Now moving on to breach,  does the evidence adduced in this case, support a conclusion that the injury was reasonably foreseeable and the defendant was negligent in leaving the keys in the unlocked car? This is a question of fact. Evidently the trial judge and jury answered yes ... end of story.  Now if the Supreme Court felt that that was a perverse conclusion that no reasonable fact finder could have come up with, they were of course entitled to reverse it. But that is not what they said and not how they analyzed this matter.

 

One can find many judgments unfortunately where appellate courts usurp the fact finder's role by treating breach questions as duty questions. This is yet another example.

 

I apologize to you all for telling you what you already know,  but blame Jason. He asked what others thought  about the judgment.  And that is what I think.

 

Lewis

 

On Mon, May 14, 2018 at 1:54 PM, Jason W Neyers <jneyers@uwo.ca> wrote:

Just had a chance to read the decision today. The majority’s reasoning is laughably bad in my opinion (certified rotten as they would say on the Rotten Tomatoes movie review site). It is as if it were written by judges who live in an alternative universe where people are born at the age of 18 fully formed (cognitively and physically) and drive vehicles supervised by AI that can take over operation of the vehicle at the first hint of error. At one point in the judgment, they even say that cars are not dangerous. Unfortunately for them, that is not our universe. Cars are dangerous. That is why you are not allowed to drive one without a license. That is why we have speed limits and signal requirements and blood alcohol limits. That is why terrorists use them for attacks. Once one concedes that theft is reasonably foreseeable then that includes theft by minors (who live in this universe) and who experience shows are unlikely to be great drivers. It seems obvious to me that injuries to bystanders and minors are within the scope of the risks by which one would classify the leaving of the keys in an unlocked car as negligent.

 

What if the facts had been a little different, purged of the alcohol and illegality, for example, an 8-year-old had run over a toddler after climbing into the car at Rankin’s garage? My guess is that the majority of the court would have decided the case differently but on their reasoning, I would not see how this was possible.

 

I would be very interested in what others thought.

 

Sincerely,

 

 

esig-law

Jason Neyers
Professor of Law
Faculty of Law
Western University
Law Building Rm 26
e. jneyers@uwo.ca
t. 519.661.2111 (x88435)

 

From: Neil Foster <neil.foster@newcastle.edu.au>
Sent: May 13, 2018 10:27 PM
To: obligations@uwo.ca
Subject: ODG: SCC says Duty of Care not owed to victims of care theft

 

Dear Colleagues;

In a significant decision on the duty of care owed in a negligence claim, the Supreme Court of Canada by majority, in Rankin (Rankin’s Garage & Sales) v. J.J., 2018 SCC 19 (11 May 2018) https://scc-csc.lexum.com/scc-csc/scc-csc/en/item/17085/index.do has ruled that the owner of a garage who left keys to the cars accessible, did not owe a duty of care to one of two juvenile car-thieves who was seriously injured when a car stolen from the garage crashed. There was a dissent from Brown & Gascon JJ.

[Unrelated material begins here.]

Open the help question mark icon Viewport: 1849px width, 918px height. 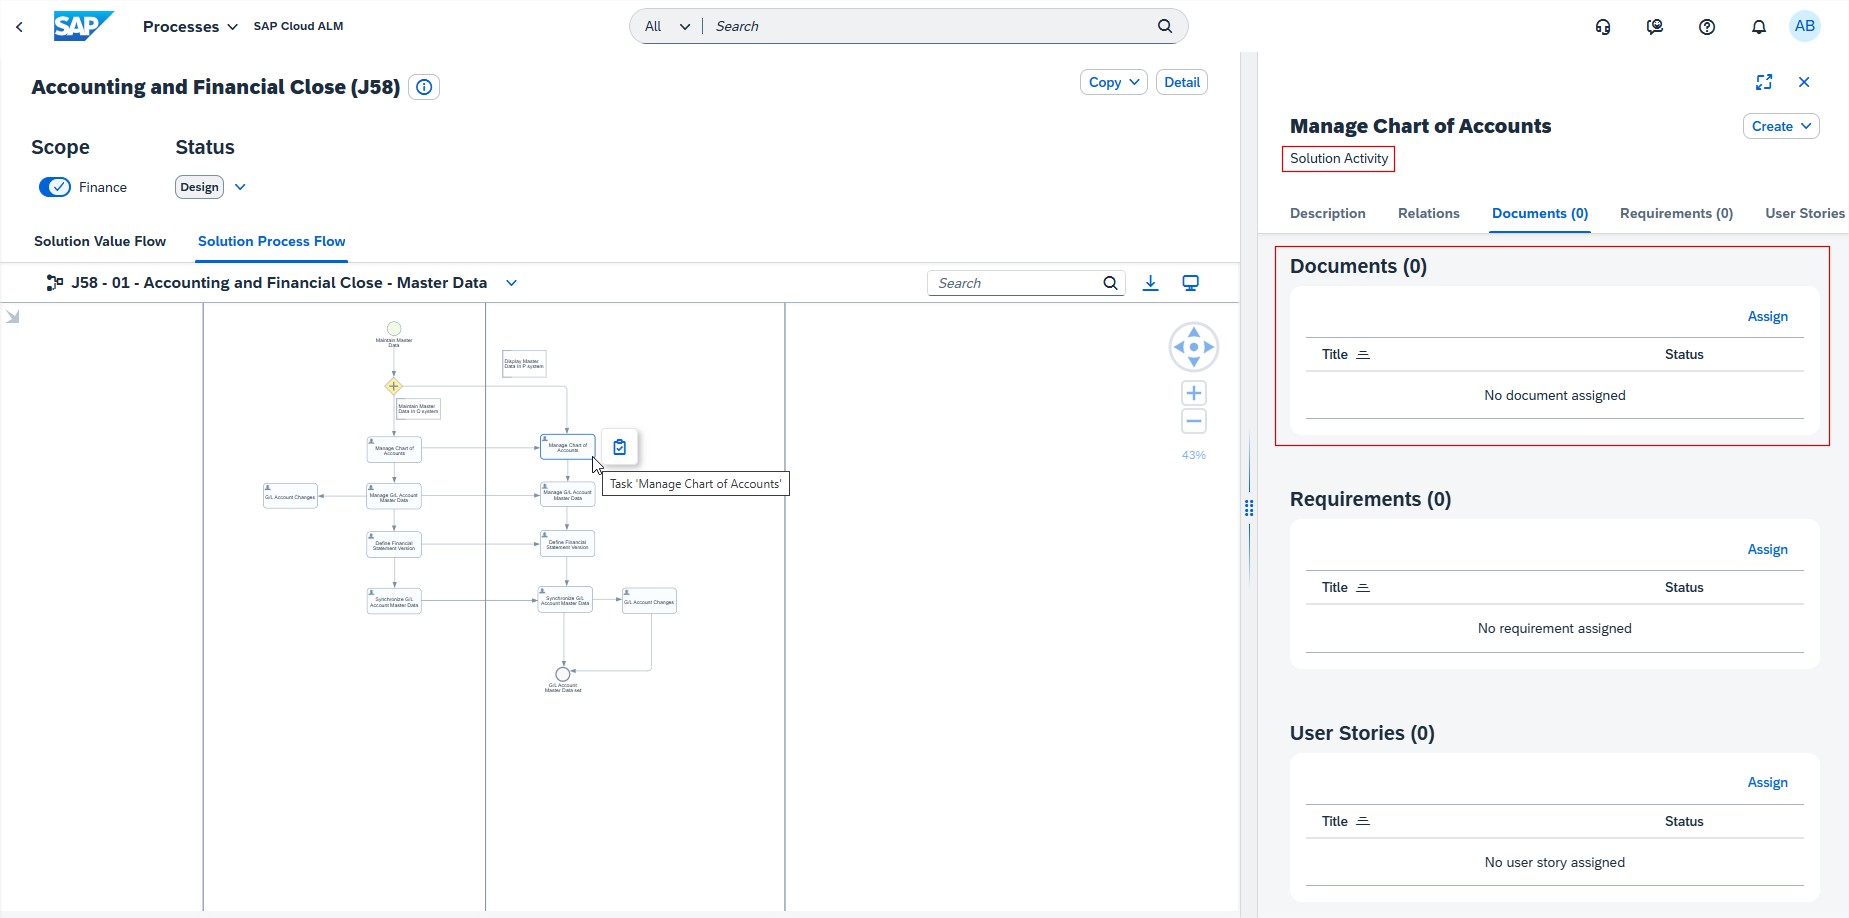[x=1706, y=27]
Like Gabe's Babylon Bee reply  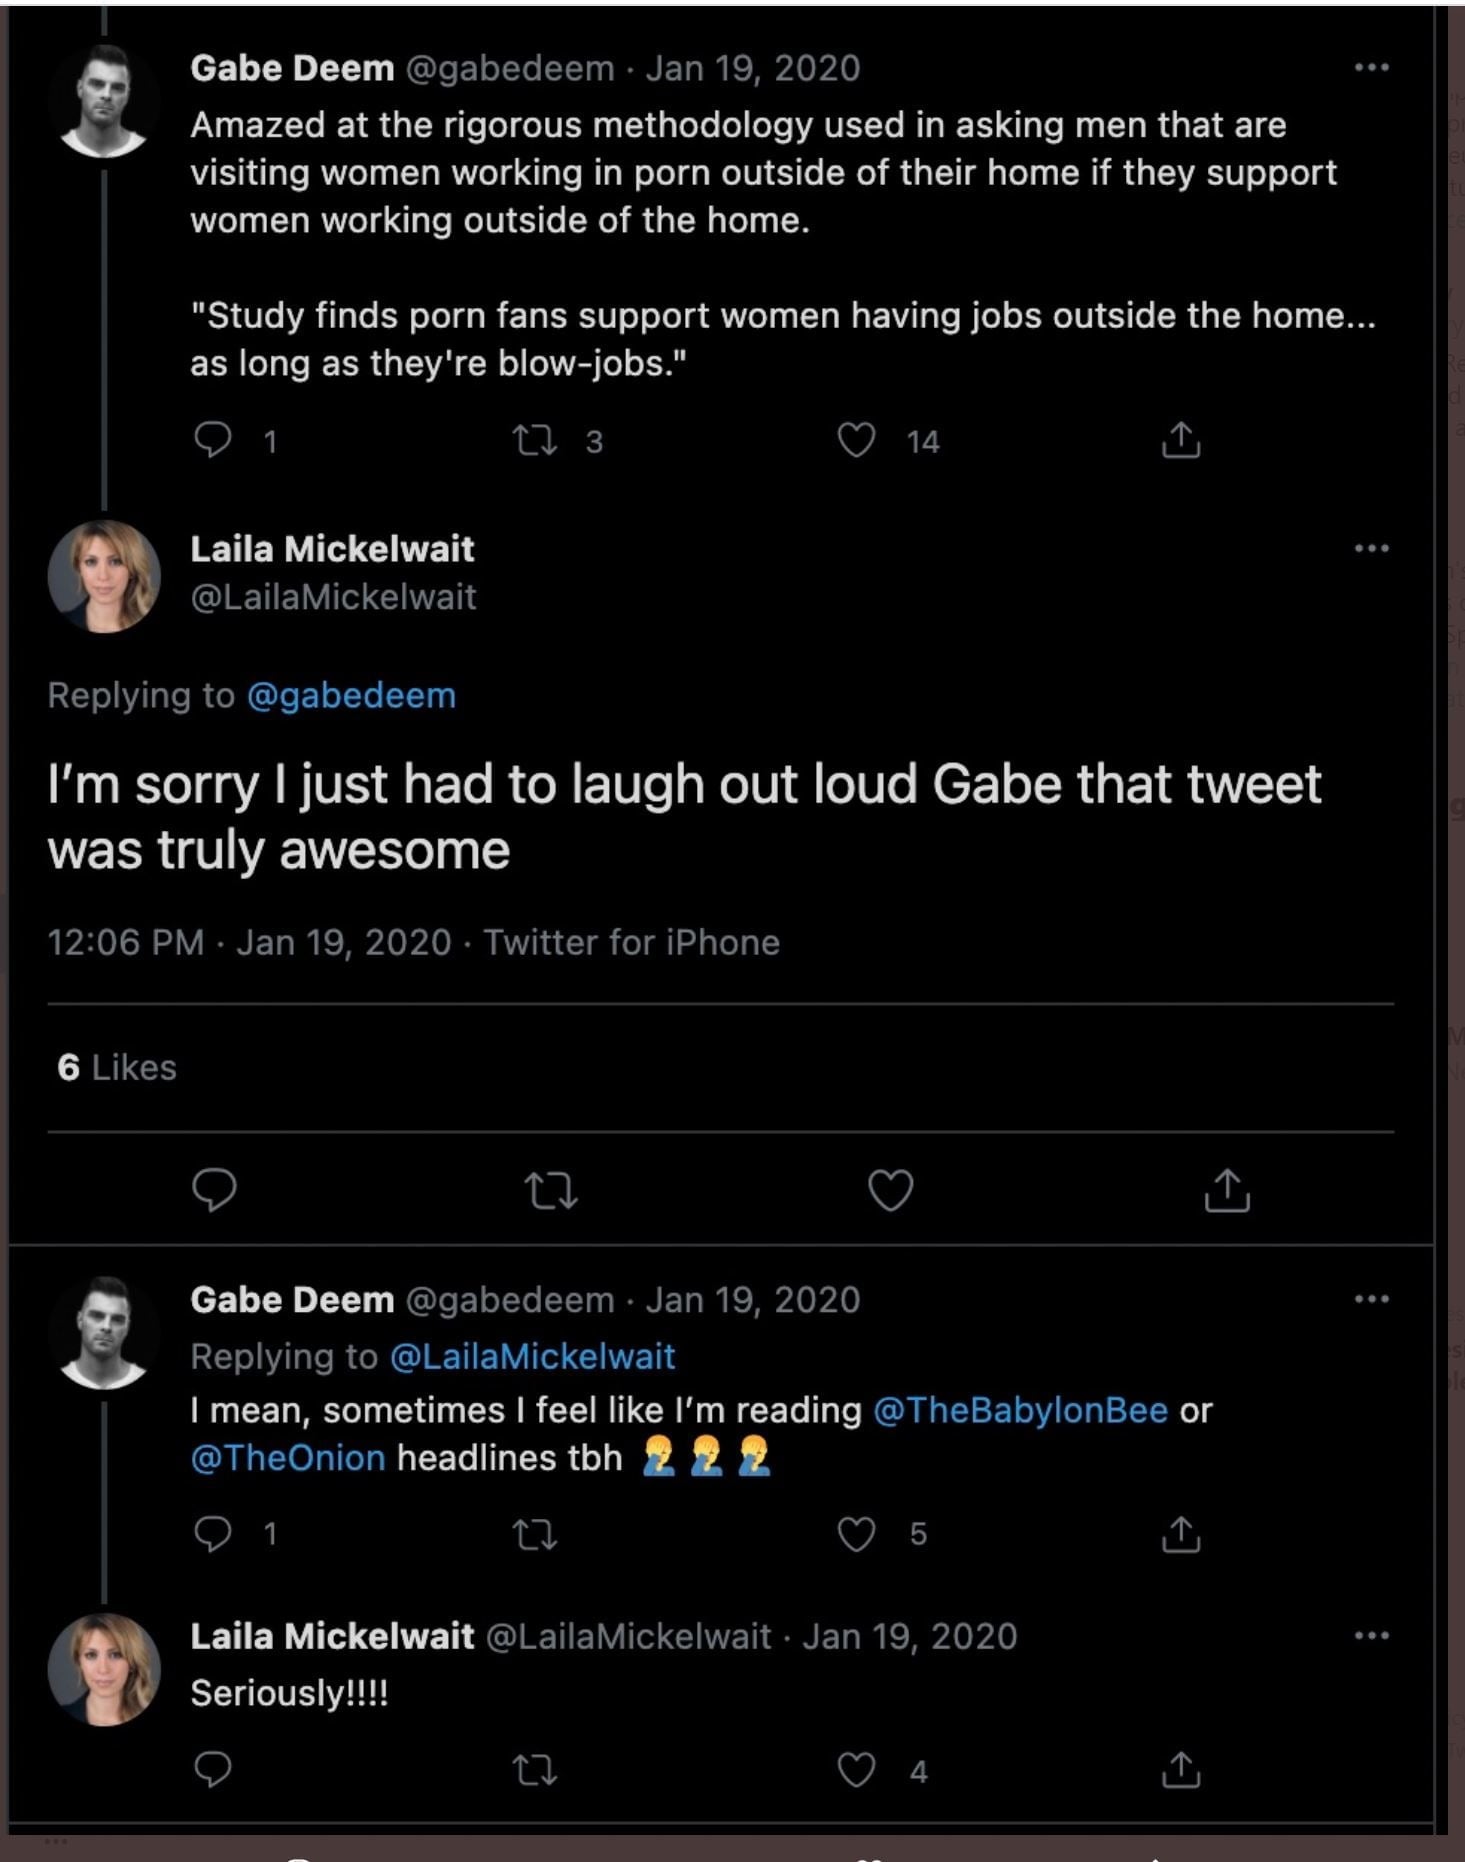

The majority, Karakatsanis J. (McLachlin C.J. and Abella, Moldaver, Wagner, Côté and Rowe JJ. concurring) held that the first stage of the authoritative Anns/Cooper test used in Canada for duty of care was not satisfied, as it was not reasonably foreseeable (in the circumstances?) that a stolen car would cause personal injury. At [34]:

 

“I do not accept that anyone that leaves a vehicle unlocked with the keys in it should always reasonably anticipate that someone could be injured if the vehicle were stolen. This would extend tort liability too far. Physical injury is only foreseeable when there is something in the facts to suggest that there is not only a risk of theft, but that the stolen vehicle might be operated in a dangerous manner.”

 

The dissenters, in a judgement written by Brown J, argue that the category which should be used for the first stage analysis here is the general question whether personal injury was reasonably foreseeable. They conclude that it clearly was- theft of a vehicle always involve a foreseeable risk that someone (presumably either the thieves or other road users) may be injured. They argued that there was no need to conduct a full Anns/Cooper analysis to determine duty of care; see [73]:

 

“In Cooper v. Hobart, this Court identified the first category of relationships in which a duty of care has been previously recognized as being that “where the defendant’s act foreseeably causes physical harm to the plaintiff”. To show that the circumstances of a case fall within this category, a plaintiff need only demonstrate that physical injury to him or her was a reasonably foreseeable consequence of a defendant’s overt act of negligence.”

 

On the facts, personal injury was foreseeable here; see [84]:

 

“it was open on the basis of Rankin’s own testimony to conclude that his negligence in leaving unattended vehicles unlocked with keys inside overnight could have led to reasonably foreseeable physical injury. This evidence is sufficient to support the trial judge’s conclusion that physical injury to J. was a reasonably foreseeable consequence of Rankin’s negligence.”

 

Brown J notes that the appeal was specifically confined to the duty of care issue, and he does not consider other questions that might have arisen under remoteness, for example.

 

I have to say that the arguments of the dissent as to foreseeability are quite compelling. But I am still not convinced that there should have been liability here.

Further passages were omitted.